Blokus HD not only includes the original 2-4-player Blokus, but also the two-player version on a smaller board called Blokus Duo (also Travel Blokus), so there's a lot of gameplay variety included in one purchase.

Aside from implementing the Blokus gameplay flawlessly, the app also imports a few devices from video games (i.e., achievements) that give you more reasons to play repeatedly. Some are easy – starting a tournament game, for example – some are quite difficult to do and win – playing all your pieces from largest to smallest – so there's a nice skill level ramp to climb. Each turn, the pieces you have left appear at the bottom of the screen and little triangles flash on the board in the spaces where you can still play a piece (oh, how we wish we could turn this "feature" off). You tap the piece you want to play, maneuver it into position and tap the green checkmark. Wait a few seconds for the AI to place the other pieces, then take your next turn. In a multiplayer game with the iPad laying flat on the table, it's best to rotate the iPad to the person whose turn it is, because the piece selection is always at the bottom. Also, when it's not your turn, you can't see your pieces and plan your next move when playing in hotseat mode, which is too bad.

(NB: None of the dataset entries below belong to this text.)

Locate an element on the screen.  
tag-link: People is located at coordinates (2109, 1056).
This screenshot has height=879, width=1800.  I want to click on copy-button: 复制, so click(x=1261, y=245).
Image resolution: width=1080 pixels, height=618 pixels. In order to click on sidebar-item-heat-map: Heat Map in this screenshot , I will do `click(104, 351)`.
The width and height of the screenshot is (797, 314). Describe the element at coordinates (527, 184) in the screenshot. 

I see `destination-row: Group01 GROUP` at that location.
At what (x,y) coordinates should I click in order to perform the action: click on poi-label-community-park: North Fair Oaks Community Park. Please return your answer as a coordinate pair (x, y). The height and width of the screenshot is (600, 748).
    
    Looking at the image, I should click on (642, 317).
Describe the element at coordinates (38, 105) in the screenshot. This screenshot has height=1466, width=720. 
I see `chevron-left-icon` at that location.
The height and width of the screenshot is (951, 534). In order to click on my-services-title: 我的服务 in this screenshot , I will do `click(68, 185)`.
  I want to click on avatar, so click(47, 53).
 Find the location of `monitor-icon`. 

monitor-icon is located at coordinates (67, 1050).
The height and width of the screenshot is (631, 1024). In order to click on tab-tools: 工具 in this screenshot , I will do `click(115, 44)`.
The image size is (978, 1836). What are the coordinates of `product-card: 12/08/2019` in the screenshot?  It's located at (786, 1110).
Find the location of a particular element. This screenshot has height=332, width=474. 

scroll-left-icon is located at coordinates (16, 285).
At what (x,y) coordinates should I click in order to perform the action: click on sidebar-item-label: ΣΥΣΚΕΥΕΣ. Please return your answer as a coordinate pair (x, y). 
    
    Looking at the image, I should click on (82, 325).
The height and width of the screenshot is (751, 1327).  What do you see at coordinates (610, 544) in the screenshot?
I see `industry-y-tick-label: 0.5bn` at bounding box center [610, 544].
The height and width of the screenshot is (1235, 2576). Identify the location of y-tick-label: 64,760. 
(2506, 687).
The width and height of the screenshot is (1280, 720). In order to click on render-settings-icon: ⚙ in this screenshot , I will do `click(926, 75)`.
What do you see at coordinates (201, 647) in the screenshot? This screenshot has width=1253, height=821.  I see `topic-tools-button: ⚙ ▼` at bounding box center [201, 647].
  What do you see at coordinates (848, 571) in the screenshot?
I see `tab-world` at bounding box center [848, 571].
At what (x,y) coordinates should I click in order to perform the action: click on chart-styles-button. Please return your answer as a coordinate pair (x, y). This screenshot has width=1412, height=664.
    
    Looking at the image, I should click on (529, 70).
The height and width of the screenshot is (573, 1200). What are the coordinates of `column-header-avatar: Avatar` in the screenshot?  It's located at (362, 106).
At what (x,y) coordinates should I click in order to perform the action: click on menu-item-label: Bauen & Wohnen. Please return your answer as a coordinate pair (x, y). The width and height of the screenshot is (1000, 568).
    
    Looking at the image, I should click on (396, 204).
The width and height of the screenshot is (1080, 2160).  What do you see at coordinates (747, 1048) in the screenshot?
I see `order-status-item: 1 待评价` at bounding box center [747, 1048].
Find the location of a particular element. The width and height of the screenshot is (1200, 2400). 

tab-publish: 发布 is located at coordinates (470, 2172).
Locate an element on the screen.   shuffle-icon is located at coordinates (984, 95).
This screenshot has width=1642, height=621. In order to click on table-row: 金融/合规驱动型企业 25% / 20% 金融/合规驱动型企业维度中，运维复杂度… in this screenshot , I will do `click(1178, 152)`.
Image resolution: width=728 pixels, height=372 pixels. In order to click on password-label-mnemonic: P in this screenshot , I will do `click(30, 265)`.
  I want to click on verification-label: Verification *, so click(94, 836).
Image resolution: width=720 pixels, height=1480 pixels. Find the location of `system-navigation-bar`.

There are two great features built into the app, one that works well and one that doesn't. Feature 1: you can pause, skip and rewind your iTunes music without exiting the app by clicking the little music icon on the bottom of the screen.

Feature 2: the game has a colorblind mode that overlays little shapes on the pieces to make them easily distinguishable from one another. The screen looks way too busy with them turned on, but if they're needed, it's great to have them as an option.

Now for the bad stuff. That iTunes feature? It doesn't work all that well. If you pause an album, there's no guarantee that it'll start back up when you unpause the music. Oh, and if you don't like flashy apps, this one gets annoying fast. There are lots of "Great block!" encouragements and shiny wipes that wash over the screen, and everything is brightly colored and shimmery. Sure, this kind of mimics the bright plastic colors of the tabletop version – props to Gameloft for keeping it real – but it'd also be nice to tone some of this down a bit. We don't need it to be as plain as Pathology, but a little less bling can be a good thing. Also, Blokus HD doesn't always save your game when you leave the app. Booo.

Another major problem with Blokus HD is the game's unresponsiveness when trying to rotate a tile. The app lets you spin them by either putting your finger on the circular outline that halos a piece you're about to play on the board or by using two fingers on the smaller representative piece in your play area. Either way you try, it doesn't work well at all. This is something you need to do multiple times each game, so the "God, that's annoying" factor climbs real high, real fast. With so many coders and testers contributing to the game (something like two dozen people worked on quality assurance, for crying out loud), this shouldn't happen. Especially not in a $5 app.

The Blokus apps also allow three humans to play Blokus, something that you can't do (totally fairly) using the tabletop version. With the computer handling the duties of controlling one or more of the colors (and yes, the extra player AI can be set to different skill levels), three-player Blokus is finally possible without investing in a Blokus Trigon board. Speaking of which, why isn't Trigon an option in this app? Seems like it should be – which means we'll probably see it as either an in-game purchase or as a separate app somewhere down the road.